Anyone have an opinion on cross-strung harps?

Posted In: Amateur Harpists

  • Participant
    unknown-user on #160016

    Am wanting to learn harp and while researching harp manufacturers, I
    came across a cross-strung harp, which has no need for tuning levers,
    since all the chromatic notes are there.

    amy-walts on #160017

    Hi Deb.
    I myself don’t play cross-strung harp, but I did meet up with Harper Tasche (who is outstanding
    on the cross-strung) in Canada this year and listened to him speak at length about his, and got to
    give it a quick try. I’m by no means an expert, but I may be able to give you a very rudimentary
    overview. The cross-strung is a fabulous instrument, but you may find a good deal of difficulty
    finding a way to learn it, as not very many people play it (compared with more conventional
    harps), and even fewer teach it. There are a few books and videotapes that are supposedly
    available, but the ones I’ve seen go on the assumption that you’ve already got some harp
    experience under your belt– they’re not geared towards people completely new to harping.
    So even teaching yourself may prove difficult. Playing the cross-strung harp is very, very
    different from playing “regular” harp, in that the hand positions are all different. One needs to think
    “in three dimensions”, as your hands not only need to find the right place horizontally on the harp,
    but also vertically in order to select the right combinations of strings above and/or below the
    cross. While sitting at the harp, the string at the low left set is continued at the high right set, and
    the strings beginning on the right end on the left, etc, so that the basic chord patterns for the two
    hands are opposites. One must learn specialized (and different) hand positions for each hand
    and each chord, therefore, which are often named after letters, like “v” , based on which fingers
    are up or down for each combination. It is very complex to learn. Quite honestly, I wouldn’t
    recommend you learn harp on a cross-strung to start out with unless you have a teacher locally to
    guide you through it. You might be better off learning on a more conventional instrument and
    then advancing to the cross-strung later on (not to discourage you, of course!) Coming from a
    piano background myself, I can assure you that using sharping levers on a harp is not as bad as
    it seems when you’re first setting out to learn. You get the hang of it quickly, and a surprising
    amount of your piano repertoire can be adapted. If you are hoping to play primarily very
    chromatic music, you may want to consider learning the pedal harp rather than lever harp, in any
    case– teachers will be easier to find, your repertoire will be more directly transferable, and once
    you are confident at the fundamentals of harping, you can always shoot for the cross-strung later
    on. There are a number of places that will offer financing on pedal harps to make them more
    Hope that helps.

    unknown-user on #160018

    I play the cross strung harp. Since I play keyboards, the transition to cross strung harp was quite easy. I have a Stony End cross strung lap harp and am getting ready to buy a cross strung floor harp with five octaves (the lap has three.) I also have a levered harp. Compared to the cross strung, I find the levered harp limited.

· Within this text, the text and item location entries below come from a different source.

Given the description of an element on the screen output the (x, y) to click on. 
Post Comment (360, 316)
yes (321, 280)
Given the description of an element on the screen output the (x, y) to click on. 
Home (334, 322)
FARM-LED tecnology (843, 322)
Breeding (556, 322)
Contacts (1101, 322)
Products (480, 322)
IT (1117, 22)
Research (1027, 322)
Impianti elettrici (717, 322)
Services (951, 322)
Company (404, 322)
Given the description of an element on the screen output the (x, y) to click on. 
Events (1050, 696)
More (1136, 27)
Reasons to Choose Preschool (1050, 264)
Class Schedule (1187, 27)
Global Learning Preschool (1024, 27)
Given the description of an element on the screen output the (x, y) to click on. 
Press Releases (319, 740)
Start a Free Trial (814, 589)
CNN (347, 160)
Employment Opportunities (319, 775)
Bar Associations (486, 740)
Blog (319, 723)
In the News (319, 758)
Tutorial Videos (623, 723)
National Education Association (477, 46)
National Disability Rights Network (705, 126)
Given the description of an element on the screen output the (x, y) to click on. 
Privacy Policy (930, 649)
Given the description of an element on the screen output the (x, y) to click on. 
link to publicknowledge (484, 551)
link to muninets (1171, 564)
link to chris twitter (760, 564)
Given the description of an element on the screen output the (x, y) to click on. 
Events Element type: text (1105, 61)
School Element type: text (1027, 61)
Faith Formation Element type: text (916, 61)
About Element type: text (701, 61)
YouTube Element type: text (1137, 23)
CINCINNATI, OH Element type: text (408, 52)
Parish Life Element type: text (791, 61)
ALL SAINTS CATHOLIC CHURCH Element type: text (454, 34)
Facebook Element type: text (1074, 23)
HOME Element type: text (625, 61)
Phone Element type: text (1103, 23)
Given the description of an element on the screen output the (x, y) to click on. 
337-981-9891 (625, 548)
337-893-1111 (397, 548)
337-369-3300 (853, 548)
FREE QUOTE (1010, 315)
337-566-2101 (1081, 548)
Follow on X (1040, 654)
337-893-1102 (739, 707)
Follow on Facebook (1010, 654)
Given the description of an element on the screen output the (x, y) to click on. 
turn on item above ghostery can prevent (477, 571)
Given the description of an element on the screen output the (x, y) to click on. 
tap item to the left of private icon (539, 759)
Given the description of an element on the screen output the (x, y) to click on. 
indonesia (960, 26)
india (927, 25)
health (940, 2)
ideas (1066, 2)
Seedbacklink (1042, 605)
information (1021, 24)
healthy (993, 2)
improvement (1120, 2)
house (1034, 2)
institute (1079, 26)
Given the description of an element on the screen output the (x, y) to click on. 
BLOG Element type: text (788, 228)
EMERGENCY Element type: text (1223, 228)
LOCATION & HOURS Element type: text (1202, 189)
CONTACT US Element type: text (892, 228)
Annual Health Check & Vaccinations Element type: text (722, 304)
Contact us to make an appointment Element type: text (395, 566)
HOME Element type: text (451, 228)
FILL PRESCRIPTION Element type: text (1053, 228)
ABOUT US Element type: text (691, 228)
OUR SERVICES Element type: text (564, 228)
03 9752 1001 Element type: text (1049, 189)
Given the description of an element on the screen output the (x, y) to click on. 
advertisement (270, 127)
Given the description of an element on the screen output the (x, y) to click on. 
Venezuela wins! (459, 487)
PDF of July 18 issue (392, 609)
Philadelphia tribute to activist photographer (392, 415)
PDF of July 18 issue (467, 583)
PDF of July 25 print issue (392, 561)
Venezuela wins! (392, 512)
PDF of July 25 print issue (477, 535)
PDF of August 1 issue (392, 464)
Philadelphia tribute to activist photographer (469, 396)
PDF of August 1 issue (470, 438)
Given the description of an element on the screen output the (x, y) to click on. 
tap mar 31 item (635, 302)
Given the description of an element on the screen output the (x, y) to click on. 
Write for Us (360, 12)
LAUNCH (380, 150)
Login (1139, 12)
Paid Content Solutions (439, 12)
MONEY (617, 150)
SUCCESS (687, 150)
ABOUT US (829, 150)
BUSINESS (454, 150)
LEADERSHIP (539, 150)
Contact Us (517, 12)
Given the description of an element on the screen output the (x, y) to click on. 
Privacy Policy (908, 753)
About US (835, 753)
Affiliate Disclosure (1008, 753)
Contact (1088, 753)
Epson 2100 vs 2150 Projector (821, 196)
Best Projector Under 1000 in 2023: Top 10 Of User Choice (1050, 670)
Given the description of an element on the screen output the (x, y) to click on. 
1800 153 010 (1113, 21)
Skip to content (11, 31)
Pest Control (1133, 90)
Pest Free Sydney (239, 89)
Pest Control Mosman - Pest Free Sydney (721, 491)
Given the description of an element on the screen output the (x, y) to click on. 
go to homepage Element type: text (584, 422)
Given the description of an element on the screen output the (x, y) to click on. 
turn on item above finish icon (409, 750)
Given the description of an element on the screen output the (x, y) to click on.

    unknown-user on #160019

    I play cross-strung harp, and own the second one (first after the prototype) made by Argent Fox in Bloomington IND (

    unknown-user on #160020

    hi Panda,

    I’m living in Germany, in Black Forest and have no possibility to find a teacher for cromatic harp somewhere here, If you know how I can order any books for this orcan give me some adwice, it would be really great. I’m an opera singer and just start to play chromatic harp, which I already love very much. I don’t know, where are you at home but I’m going to visit London from 23 to 31 of Oktober

    michael-rockowitz on #160021


    If you read the information in this link, it will answer a lot of your questions.

    Information on Cross Strung harp by Harper Tasche

    Lower down on that page, there’s also a reference to a book that Harper Tasche wrote, “How To Play The Cross-Strung Harp.”